Karl Fails : You bet.

Operator: Our next question is from Selman Akyol with Stifel. Please proceed with your question.

Unidentified Analyst: This is Tyler on for Selman. I was wondering if in light of the NuStar acquisition news, if there was any color on how you are viewing the IDRs now?

Joe Kim : Hey, Tyler, this is Joe. The simple answer is nothing’s changed. Our goal is to create value for all our stakeholders, and ET is definitely one of them. I think our history shows that we’ve created value for all our stakeholders, and this NuStar transaction, I think, is a prime example where this is good for our general partners, good for SUN unitholders, is good for NuStar unitholders. It’s good for the people that hold our credits. So our path is exactly the same.

Unidentified Analyst: Appreciate that, Joe. Also wanted to know was there anything driving the recent volume strength or if it would be good to look at sort of that $2 billion is a good run-rate going forward?

Karl Fails : Yeah. I think as you’ve seen over the last couple of years, we’ve been successful at growing our volume. I talked about that a little bit in my prepared remarks. And that’s really — like I pointed out, we’ve been successful at deploying capital.
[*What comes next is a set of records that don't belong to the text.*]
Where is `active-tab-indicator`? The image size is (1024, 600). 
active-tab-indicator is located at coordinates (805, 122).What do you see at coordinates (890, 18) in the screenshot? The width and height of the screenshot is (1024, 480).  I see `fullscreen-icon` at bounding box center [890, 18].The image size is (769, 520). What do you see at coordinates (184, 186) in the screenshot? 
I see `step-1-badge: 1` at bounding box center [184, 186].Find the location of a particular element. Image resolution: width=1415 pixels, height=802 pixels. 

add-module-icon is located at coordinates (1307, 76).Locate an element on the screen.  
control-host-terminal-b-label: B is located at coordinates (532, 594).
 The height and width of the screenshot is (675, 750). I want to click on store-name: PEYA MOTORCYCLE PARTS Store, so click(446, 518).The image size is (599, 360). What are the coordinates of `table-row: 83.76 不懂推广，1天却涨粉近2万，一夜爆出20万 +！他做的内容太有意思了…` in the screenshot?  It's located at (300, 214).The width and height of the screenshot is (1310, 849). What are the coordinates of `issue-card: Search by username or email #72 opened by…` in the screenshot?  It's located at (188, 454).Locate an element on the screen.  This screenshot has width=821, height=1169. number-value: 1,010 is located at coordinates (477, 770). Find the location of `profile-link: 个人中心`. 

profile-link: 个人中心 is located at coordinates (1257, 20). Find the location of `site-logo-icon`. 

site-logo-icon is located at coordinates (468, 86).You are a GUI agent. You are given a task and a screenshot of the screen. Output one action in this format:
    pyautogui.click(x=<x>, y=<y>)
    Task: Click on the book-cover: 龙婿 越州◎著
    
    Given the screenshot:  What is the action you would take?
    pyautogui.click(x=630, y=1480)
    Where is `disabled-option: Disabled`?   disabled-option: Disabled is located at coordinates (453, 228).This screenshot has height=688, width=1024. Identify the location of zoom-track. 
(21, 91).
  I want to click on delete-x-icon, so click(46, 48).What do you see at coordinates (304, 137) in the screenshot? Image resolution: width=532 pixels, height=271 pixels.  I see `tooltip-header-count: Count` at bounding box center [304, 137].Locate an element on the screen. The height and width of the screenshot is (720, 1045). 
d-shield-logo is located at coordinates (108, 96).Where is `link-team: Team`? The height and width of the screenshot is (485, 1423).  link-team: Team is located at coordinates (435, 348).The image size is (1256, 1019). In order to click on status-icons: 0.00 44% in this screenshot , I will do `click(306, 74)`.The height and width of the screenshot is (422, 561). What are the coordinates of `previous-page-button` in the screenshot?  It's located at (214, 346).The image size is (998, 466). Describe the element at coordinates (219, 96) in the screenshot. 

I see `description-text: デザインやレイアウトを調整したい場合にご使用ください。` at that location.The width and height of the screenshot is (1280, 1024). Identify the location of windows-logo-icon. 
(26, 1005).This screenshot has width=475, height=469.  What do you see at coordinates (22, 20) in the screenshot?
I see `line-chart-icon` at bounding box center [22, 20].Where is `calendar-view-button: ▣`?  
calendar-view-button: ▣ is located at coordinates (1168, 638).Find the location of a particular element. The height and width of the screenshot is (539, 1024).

So when we updated our guidance for the Europe and the West Texas asset announcements in January, we reaffirmed our EBITDA guidance. And then I think with this earnings release, we also reaffirmed that EBITDA guidance of $975 million to $1 billion, obviously, pre NuStar impacts. And I do think the components of that, whether it’s the volume or the margin or the capital also need to be updated a little. And I think we’re going to wait until we get closer to the NuStar close, and we’ll update all those components of guidance at the same time.

Specifically, on volume, I think our goal is to continue to grow our volume. I think the team has done a good job at finding opportunities, in deploying capital, again, both in those areas of branded and unbranded. And I think that should continue. And if anything, we should be able to accelerate some of that post NuStar. And we’ll fold that into our guidance that we give later in the year when we close on NuStar and clearly, we’ll pull that in at the end of the year, right? We’ll give guidance for 2025.

Unidentified Analyst: All right. Great color. Thanks for the time.

Operator: We have reached the end of the question-and-answer session. I would now like to turn the call back over to Scott Grischow for closing comments.

Scott Grischow : Well, thanks, everyone, for joining us on the call today. As always, we’re available for follow up questions. So please feel free to reach out at any time. Thanks, everyone. Have a good day.

Operator: This concludes today’s conference. You may disconnect your lines at this time. And we thank you for your participation.